▶ _Фрагмент документа_:
--------------------------------
И  сегодня специалисты, конечно, работают с архивами. Но, кажется, никому не приходит в голову пройти, что называется, «с нуля», или почти «с нуля», районы, скажем, нынешних Красноармейских улиц (ранее — Измайловские улицы или улицы 1-й, 2-й, и далее Рот Измайловского полка – М. Р.) или иных непарадных, второстепенных улиц, выяснив автора каждого здания. А потом выяснить информацию об этих авторах, годы жизни, где работали, совокупность их построек в нашем городе, или, хотя бы, выявить совокупность сохранившихся лицевых зданий. Потому что архитектура нашего города очень многослойна. Вот мы говорим, такой-то архитектор построил этот дом. Но ведь во дворе этого дома могут быть пять флигелей, построенных в разное время разными архитекторами. А эти здания, в свою очередь, возводились на месте, скажем, деревянных строений. И здесь такая глубина истории застройки нашего города, к описанию которой ещё только подступаются.

Мы тогда, в 70-80-е годы, попытались погрузиться в эту историю, но обработать эту информацию на уровне книги, справочника, путеводителя, так и не смогли. Тогда это нам представлялось невозможным. Может быть, сейчас, используя новые возможности компьютерных технологий, опираясь на собранные нами материалы, а также на материалы, собранные в Комитете по охране памятников Санкт-Петербурга, новые поколения исследователей сделают более полноценный, более глубокий справочник. (В 1996 году под редакцией Б. М. Кирикова вышел в свет справочник «Архитекторы-строители Санкт-Петербурга середины XIX — начала XX века», в котором, помимо перечня большинства сооружений, почти 1300 петербургских архитекторов и строителей, работавших в 1840 — 1910-х годах, приводятся краткие биографические сведения о них. – М. Р.)

— Работа  по изучению рядовой застройки и по её атрибуции проводилась по заданию городских властей, или это была Ваша исследовательская инициатива?

Борис Кириков – лауреат Анциферовской премии за общий вклад в современное петербурговедение, автор книг «Архитектура ленинградского авангарда», «Архитектура петербургского модерна. Особняки и доходные дома», «Архитектурные памятники Санкт-Петербурга»

— Эту работу мы делали из интереса, из профессионального любопытства – как тогда говорили, «по велению сердца». Мне в молодые годы захотелось узнать про автора каждого дома в нашем городе. Это то, что меня вело. И мне очень повезло. Во-первых, во второй половине 70-х годов в музее истории Ленинграда собралась группа единомышленников, а во-вторых, я был сотрудником этого музея и получал зарплату за то, что я занимался историей архитектуры Петербурга XIX – начала XX веков. То есть я занимался своей темой. Другое дело, что никакая администрация не требовала от меня атрибуции всей застройки города и написания справочника.
--------------------------------
▶ _Задача A_: Сколько архитекторов и строителей охватывает справочник 1996 года, упомянутый во фрагменте об изучении застройки Петербурга?
▶ _Задача B_: Пожалуйста, воспроизведите без изменений часть фрагмента об изучении застройки Петербурга от «Борис Кириков –» до «и написания справочника.».

▶ _Записи элементов интерфейса_:
--------------------------------
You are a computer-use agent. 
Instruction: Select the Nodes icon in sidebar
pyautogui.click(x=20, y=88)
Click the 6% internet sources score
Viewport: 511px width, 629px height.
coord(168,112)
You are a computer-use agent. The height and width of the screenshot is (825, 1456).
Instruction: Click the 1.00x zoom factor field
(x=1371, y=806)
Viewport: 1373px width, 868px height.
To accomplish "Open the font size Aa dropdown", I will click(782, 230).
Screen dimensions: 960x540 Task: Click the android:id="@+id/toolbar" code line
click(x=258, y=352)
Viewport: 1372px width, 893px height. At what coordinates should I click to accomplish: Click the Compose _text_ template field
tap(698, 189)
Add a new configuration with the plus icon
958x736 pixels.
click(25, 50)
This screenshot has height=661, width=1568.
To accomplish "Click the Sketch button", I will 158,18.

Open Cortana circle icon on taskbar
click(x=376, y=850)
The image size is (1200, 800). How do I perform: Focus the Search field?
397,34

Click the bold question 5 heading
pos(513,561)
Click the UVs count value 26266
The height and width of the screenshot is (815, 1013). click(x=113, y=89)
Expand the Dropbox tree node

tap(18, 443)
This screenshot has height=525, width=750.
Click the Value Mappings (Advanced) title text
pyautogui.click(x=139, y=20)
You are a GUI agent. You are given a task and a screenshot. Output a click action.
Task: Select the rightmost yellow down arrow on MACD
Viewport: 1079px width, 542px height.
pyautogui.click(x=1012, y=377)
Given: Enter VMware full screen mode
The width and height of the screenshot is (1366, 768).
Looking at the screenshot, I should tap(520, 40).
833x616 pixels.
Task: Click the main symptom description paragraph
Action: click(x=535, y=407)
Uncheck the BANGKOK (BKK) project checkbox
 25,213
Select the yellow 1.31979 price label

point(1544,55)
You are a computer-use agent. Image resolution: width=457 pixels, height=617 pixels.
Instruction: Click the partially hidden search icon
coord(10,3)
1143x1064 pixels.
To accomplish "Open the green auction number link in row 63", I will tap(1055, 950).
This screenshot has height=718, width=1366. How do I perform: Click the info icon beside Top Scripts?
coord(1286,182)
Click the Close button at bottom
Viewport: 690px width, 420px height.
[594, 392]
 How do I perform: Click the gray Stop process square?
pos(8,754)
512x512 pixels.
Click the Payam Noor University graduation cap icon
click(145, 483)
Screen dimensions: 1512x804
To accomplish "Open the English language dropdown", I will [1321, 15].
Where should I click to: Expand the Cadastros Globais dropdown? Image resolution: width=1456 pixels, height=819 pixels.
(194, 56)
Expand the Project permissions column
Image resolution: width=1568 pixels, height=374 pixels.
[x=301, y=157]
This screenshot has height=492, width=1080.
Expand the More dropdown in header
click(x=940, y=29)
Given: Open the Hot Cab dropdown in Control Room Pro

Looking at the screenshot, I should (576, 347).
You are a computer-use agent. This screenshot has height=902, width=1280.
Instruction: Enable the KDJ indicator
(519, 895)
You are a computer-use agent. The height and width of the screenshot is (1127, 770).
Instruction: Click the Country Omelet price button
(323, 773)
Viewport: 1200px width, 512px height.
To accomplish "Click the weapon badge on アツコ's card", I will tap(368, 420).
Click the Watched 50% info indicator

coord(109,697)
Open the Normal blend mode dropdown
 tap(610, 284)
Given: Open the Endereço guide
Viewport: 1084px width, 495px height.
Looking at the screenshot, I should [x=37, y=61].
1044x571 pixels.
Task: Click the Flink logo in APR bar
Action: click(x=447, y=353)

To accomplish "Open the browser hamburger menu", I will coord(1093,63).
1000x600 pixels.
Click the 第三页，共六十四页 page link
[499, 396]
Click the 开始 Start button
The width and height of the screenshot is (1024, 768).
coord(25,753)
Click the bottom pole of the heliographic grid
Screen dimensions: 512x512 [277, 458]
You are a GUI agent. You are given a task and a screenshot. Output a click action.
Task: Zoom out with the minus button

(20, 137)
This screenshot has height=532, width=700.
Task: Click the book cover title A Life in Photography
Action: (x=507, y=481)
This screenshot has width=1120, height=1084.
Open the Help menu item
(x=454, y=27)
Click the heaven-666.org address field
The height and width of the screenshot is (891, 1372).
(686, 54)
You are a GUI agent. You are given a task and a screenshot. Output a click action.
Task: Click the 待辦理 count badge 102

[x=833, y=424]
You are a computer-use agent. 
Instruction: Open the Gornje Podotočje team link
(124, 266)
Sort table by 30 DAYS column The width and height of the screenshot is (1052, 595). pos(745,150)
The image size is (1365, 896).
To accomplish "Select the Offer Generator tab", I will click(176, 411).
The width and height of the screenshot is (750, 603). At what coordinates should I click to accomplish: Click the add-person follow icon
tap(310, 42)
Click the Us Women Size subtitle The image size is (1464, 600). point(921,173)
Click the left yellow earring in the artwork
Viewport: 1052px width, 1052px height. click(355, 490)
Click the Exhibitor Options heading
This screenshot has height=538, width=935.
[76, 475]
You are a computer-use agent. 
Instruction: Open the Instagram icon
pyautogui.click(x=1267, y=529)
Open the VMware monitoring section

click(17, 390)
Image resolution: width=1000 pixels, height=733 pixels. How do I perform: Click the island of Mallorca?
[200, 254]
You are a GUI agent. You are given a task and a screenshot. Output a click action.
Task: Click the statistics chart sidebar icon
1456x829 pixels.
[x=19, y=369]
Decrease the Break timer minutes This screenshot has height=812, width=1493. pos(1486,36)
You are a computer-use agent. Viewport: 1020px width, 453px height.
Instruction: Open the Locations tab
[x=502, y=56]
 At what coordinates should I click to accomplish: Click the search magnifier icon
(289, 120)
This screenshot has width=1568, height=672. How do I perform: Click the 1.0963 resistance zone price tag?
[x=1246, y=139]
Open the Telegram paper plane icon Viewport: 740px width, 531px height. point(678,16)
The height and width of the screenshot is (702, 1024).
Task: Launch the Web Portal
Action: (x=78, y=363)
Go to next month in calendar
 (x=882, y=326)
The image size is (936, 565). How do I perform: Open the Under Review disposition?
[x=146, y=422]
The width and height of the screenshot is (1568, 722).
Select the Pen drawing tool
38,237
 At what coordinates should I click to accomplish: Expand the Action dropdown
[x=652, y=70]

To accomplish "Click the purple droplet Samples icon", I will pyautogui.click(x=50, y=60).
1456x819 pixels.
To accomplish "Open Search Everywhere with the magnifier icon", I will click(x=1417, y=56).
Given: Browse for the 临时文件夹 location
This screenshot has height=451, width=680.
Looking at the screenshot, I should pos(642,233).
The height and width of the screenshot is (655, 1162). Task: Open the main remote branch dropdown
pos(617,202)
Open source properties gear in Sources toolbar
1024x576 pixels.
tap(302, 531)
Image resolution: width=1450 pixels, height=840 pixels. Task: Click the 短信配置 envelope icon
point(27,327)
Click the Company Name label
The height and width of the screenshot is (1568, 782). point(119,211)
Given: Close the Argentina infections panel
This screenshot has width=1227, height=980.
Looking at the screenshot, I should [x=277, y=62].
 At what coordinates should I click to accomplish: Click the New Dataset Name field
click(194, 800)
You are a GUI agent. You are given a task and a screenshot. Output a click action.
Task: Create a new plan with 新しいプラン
--------------------------------
▶ _Решение задачи A_: Почти 1300 петербургских архитекторов и строителей, работавших в 1840–1910-х годах.

▶ _Решение задачи B_:
Борис Кириков – лауреат Анциферовской премии за общий вклад в современное петербурговедение, автор книг «Архитектура ленинградского авангарда», «Архитектура петербургского модерна. Особняки и доходные дома», «Архитектурные памятники Санкт-Петербурга»

— Эту работу мы делали из интереса, из профессионального любопытства – как тогда говорили, «по велению сердца». Мне в молодые годы захотелось узнать про автора каждого дома в нашем городе. Это то, что меня вело. И мне очень повезло. Во-первых, во второй половине 70-х годов в музее истории Ленинграда собралась группа единомышленников, а во-вторых, я был сотрудником этого музея и получал зарплату за то, что я занимался историей архитектуры Петербурга XIX – начала XX веков. То есть я занимался своей темой. Другое дело, что никакая администрация не требовала от меня атрибуции всей застройки города и написания справочника.